Copley BPL Resumes Free Art-and-Architecture Tours

In another move towards pre-pandemic normalcy, the Central Branch of the Boston Public Library in Copley Square has resumed offering free art-and-architecture tours on a regular basis.

The approximately one-hour tours take place from 11 a.m. to noon on Friday, July 29; Saturday, July 30; Friday, Aug. 5; Saturday, Aug. 6; Friday, Aug. 12; Saturday, Aug. 13; Friday, Aug. 19; Saturday, Aug. 20; Friday, Aug. 26; and Saturday, Aug. 27. To secure a place on a tour, visit the McKim Building welcome desk any time in the hour leading up to the start time to receive a tour sticker. Tours are led by BPL guides and begin in the McKim Building vestibule, located just through the library’s Dartmouth Street entrance.

Tours  do not require a reservation for parties of five or fewer guests, but group sizes will be limited to 25 guests per guide, and tours are subject to guide availability. (Please note, however, that the library is unable to accommodate individual parties larger than five people on these tours, and that unauthorized guides are not permitted to lead tours within the library.)

The current iteration of the library’s art-and-architecture tours dates back to 1987 and was established with a grant from the Junior League of Boston, said Meg Weeks, the BPL’s curator of interpretation, who now coordinates the tours. Right before the pandemic struck, the BPL was giving tours to 15,000 guests each year, said Weeks, and the program had “essentially doubled in size over the seven years prior to 2019.”

Last summer, the tours, which had been suspended due to the pandemic, resumed as a pilot, with a limited number of guests who were all required to wear masks, according to Weeks. But as COVID-infection rates again began to rise, the tours were temporarily put on hold again before resuming on June 24 of this year.

“The tours focus on the arts and design highlights of the 1895 McKim Building and center around the building as a singular ‘place of the people’ in the words of Dr. Oliver Wendell Holmes,” said Weeks.

According to the BPL website, “At the cornerstone-laying ceremony of the Boston Public Library’s Central Library in 1888, Dr. Oliver Wendell Holmes proclaimed before the gathered crowd that ‘This palace is the people’s own.’ In designing the new building, architect Charles Follen McKim and library trustees sought to create a veritable ‘palace’ to inspire and elevate its public.
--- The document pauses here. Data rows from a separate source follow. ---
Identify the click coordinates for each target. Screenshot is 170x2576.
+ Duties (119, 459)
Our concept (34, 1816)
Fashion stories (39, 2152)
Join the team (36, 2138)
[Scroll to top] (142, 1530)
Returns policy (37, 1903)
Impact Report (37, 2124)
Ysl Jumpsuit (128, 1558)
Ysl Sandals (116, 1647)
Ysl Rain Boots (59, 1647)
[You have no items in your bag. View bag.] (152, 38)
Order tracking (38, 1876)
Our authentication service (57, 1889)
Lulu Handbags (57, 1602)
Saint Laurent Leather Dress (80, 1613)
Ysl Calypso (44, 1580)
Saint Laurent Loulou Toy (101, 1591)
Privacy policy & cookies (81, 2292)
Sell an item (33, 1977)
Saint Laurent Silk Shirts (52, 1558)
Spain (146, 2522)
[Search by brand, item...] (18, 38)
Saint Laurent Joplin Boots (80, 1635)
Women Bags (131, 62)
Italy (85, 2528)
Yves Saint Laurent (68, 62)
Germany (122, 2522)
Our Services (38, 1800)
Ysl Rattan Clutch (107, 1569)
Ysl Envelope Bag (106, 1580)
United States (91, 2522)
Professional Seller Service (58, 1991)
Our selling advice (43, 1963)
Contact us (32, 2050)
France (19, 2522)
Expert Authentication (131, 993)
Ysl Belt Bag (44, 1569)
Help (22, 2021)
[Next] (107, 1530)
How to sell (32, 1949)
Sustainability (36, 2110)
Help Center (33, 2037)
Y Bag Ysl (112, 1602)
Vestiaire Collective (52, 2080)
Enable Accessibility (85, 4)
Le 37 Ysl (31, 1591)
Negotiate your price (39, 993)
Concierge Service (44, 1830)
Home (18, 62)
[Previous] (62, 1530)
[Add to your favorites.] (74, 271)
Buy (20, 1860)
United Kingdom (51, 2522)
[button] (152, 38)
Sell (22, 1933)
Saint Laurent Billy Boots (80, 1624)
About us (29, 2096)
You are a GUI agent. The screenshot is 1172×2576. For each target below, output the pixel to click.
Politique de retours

BPL’s McKim Building, opened in 1895, is considered one of the finest examples of 19th-century architecture in America; the adjoining Boylston Street Building, opened in 1972, is newly renovated to provide leading offerings in 21st-century library services.”
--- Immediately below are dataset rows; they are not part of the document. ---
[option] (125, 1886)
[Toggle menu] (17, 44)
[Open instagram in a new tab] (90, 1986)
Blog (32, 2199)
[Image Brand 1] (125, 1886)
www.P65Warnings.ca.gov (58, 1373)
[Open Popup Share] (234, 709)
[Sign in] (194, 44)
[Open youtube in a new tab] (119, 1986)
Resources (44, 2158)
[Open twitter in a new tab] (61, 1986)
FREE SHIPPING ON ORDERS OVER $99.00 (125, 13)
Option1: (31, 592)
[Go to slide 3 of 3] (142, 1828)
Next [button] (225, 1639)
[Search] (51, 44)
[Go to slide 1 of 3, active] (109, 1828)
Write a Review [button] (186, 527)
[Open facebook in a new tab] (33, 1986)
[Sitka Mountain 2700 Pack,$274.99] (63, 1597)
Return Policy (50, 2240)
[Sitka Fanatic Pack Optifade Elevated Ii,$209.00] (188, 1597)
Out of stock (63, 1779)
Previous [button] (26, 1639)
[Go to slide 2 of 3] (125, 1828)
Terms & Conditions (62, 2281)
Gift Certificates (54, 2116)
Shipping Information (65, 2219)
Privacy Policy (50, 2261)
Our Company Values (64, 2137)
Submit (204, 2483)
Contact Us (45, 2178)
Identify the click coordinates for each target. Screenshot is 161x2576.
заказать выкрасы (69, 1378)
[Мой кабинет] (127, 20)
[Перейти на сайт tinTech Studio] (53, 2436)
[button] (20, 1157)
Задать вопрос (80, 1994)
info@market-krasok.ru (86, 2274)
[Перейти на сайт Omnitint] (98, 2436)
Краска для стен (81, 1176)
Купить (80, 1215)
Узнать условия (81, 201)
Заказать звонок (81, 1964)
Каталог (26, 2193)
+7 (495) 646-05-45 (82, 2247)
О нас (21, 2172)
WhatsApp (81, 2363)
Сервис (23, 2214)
Said Weeks, “The McKim Building itself is a singular design masterpiece…but on the tours, we also dive into the really significant contributions by painters, sculptors, and decorative artists that are attached to the building.”

Besides the two marble sculptures of lions in the McKim Building’s grand staircase created by the renowned American sculptor, Louis St. Gaudens (brother of the renowned American sculptor Augustus Saint-Gaudens, who contributed work to the library façade), these works also include a third-floor mural cycle that the venerable portrait painter John Singer Sargent, spent 29 years working on, as well as another mural cycle by Pierre Puvis de Chavannes, whom Weeks describes as “arguably among the most significant wall painters in Western Europe in the 19th century.”
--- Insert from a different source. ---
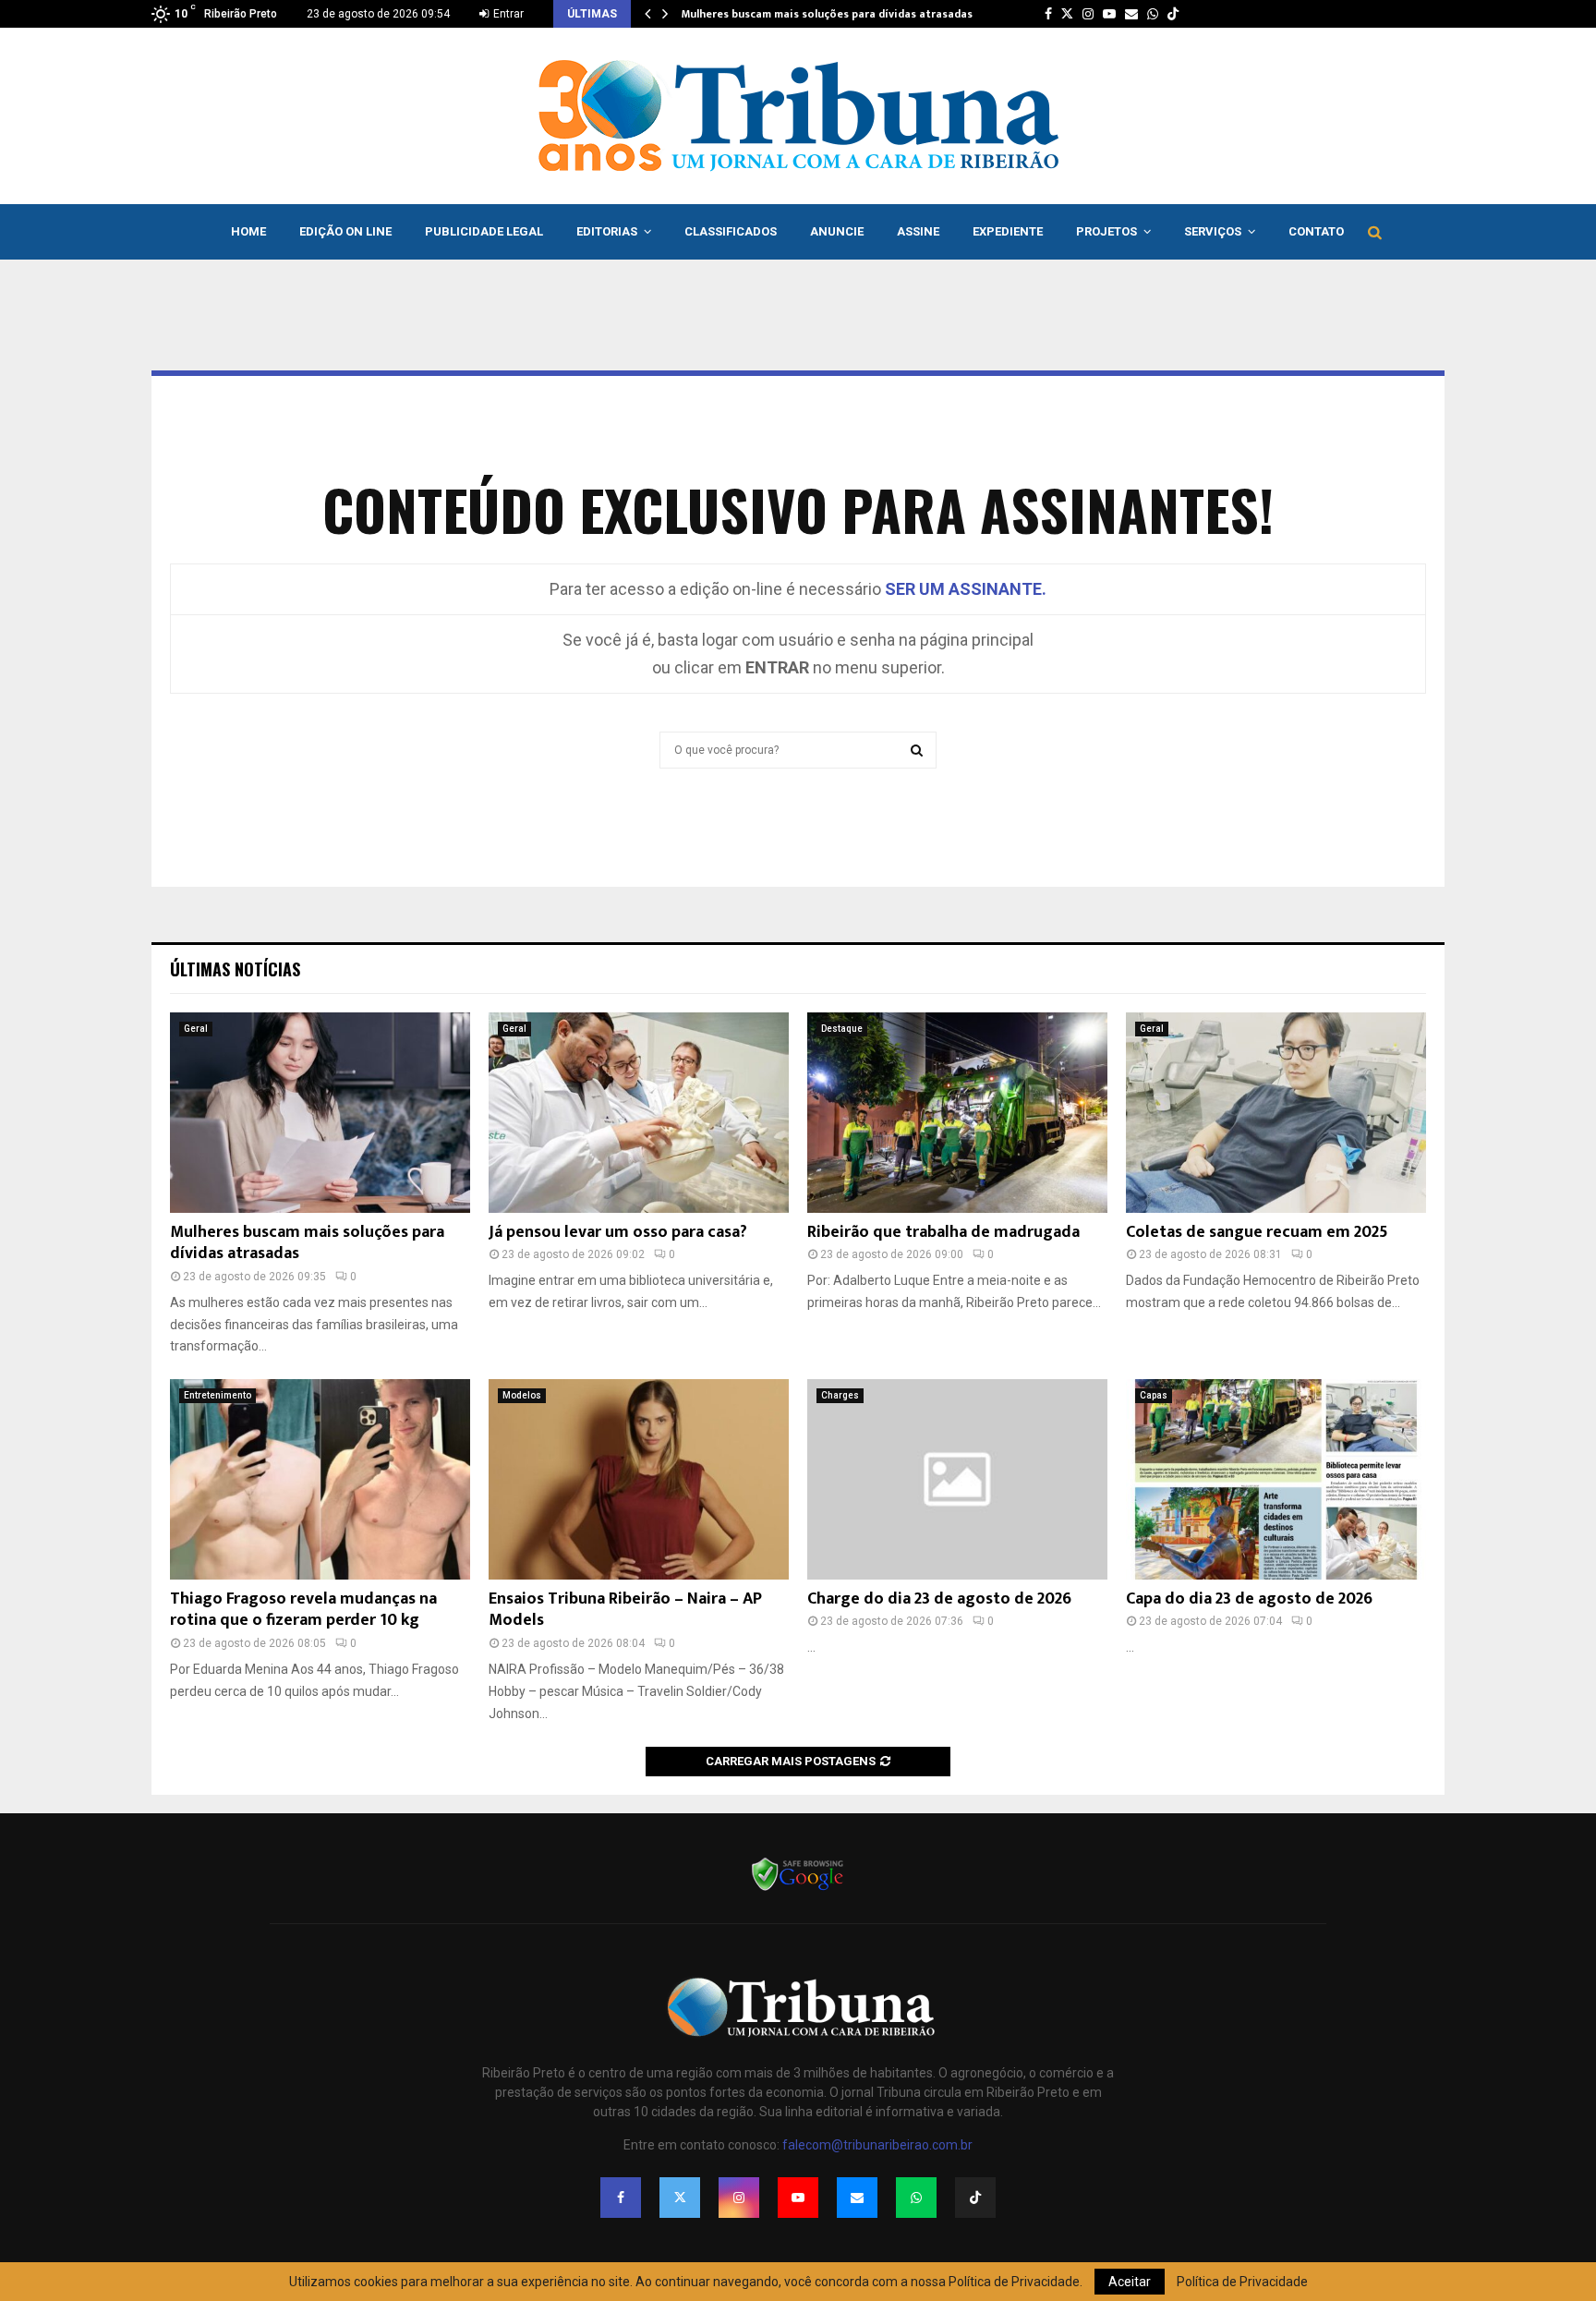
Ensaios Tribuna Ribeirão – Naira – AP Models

The murals in the library’s Puvis de Chavannes Gallery adorn the walls of the McKim Building’s grand staircase and second-floor hall gallery. The central mural is called “Hail the Spirit, the Harbinger of Light,” The Muses of Inspiration, and the eight stairway murals  depict “the disciples of poetry, philosophy, history, and science complete this allegorical cycle,” according to the BPL website.

Looking to the fall, Weeks hopes that these library tours will become even more-frequent offerings.

 “We’re really grateful to our volunteer tour guides who have partnered with us in their dedication after the pandemic to help us bring this service back to the public,” said Weeks. “We hope things continue to move in the right direction in terms of the public health situation…and that we will be able to expand the tour schedule come autumn.”